Migration has brought benefits, but it has also
brought things that have been less welcome. There is a long list of race riots
stretching back to the 1950s. There have been gangs and crime. Some British
cities have become informally segregated. We have had to learn about cultural
practices such as forced marriage and honour killings and worse that had not
been present here since medieval times. We have had to deal with terrorism
committed by adherents to a religion that was hardly here at all when my mother
was born. We have had to develop a whole series of laws to deal with racism,
which was a problem that simply did not exist prior to 1945.
So, while acknowledging that immigration since 1945
has brought with it great benefits it’s worth taking into account that it hasn’t
always been easy for any of us.
There is no question that racism exists in Britain.
Some members of ethnic minorities face horrible discrimination.

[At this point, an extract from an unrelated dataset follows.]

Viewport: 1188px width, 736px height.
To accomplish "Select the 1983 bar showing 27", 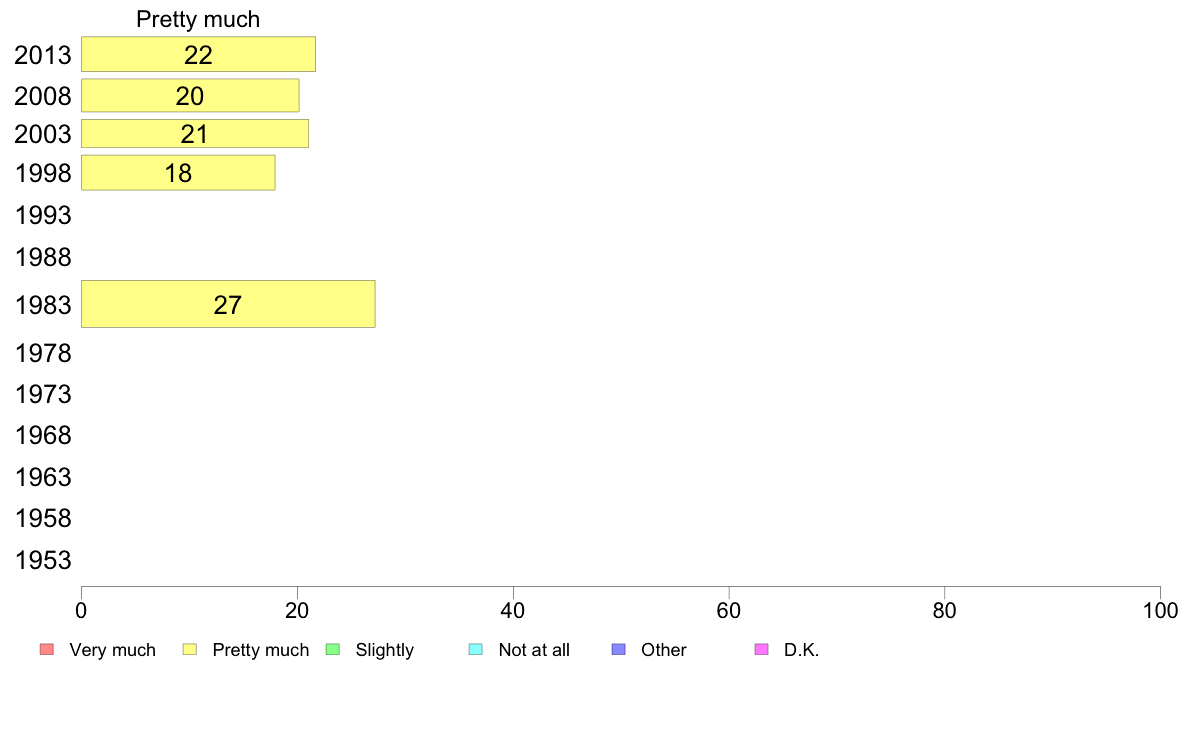I will coord(228,304).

But a quick
look at our present Government shows that people can overcome prejudice and
succeed. Rishi Sunak and Priti Patel hold two of the highest jobs in Government.
They do so on merit. Other black people too
numerous to mention have reached the top in all professions.
Racial discrimination is illegal in Britain. Anyone
who acts in a racist manner is liable to lose their job if not their liberty.
Discrimination still exists, but the solution is for British people to fight
this together rather than to single out one side of our society as guilty while
the other is innocent.
The attack on monuments in Britain is an attack on the
history good and bad that made Britain the country that it is. It is unjust for
people whose families did not fight off the attack from Nazi Germany to call
those who did racist.
When I walk through the average British city, I see
statues of people I don’t recognise. You
would have to be a great expert or else looking for something to destroy to be
able to tell who each of these statues was and how they earned their money.
The problem is not one statue, the problem is one of
escalation. After the mob throws one statue into the harbour, it is rewarded
with another. So, encouraged it seeks a new target.
The focus on slavery is ill-judged. Britain was not
merely in the forefront of the movement to abolish slavery, we spent 40% of the
Treasury’s annual income in 1833 to do so. We then used the Royal Navy’s West
Africa Squadron to prevent the Atlantic slave trade and succeed in eradicating
it. For this we get almost zero credit and much blame.
In the modern world there is still slavery, but hardly
any of it is in Britain nor is it is the USA. Slavery exists to the greatest extent
in Africa, India and Pakistan, North Korea and Russia. But Black Lives Matter
is uninterested in modern forms of slavery. It prefers to riot and topple
statues of slave owners from centuries ago.
Britain and the United States are democracies and each
of our citizens has equal rights before the law. There is injustice, there is
racism, but few of our citizens whose families have arrived here recently
regret that decision. If they did, they could reverse it.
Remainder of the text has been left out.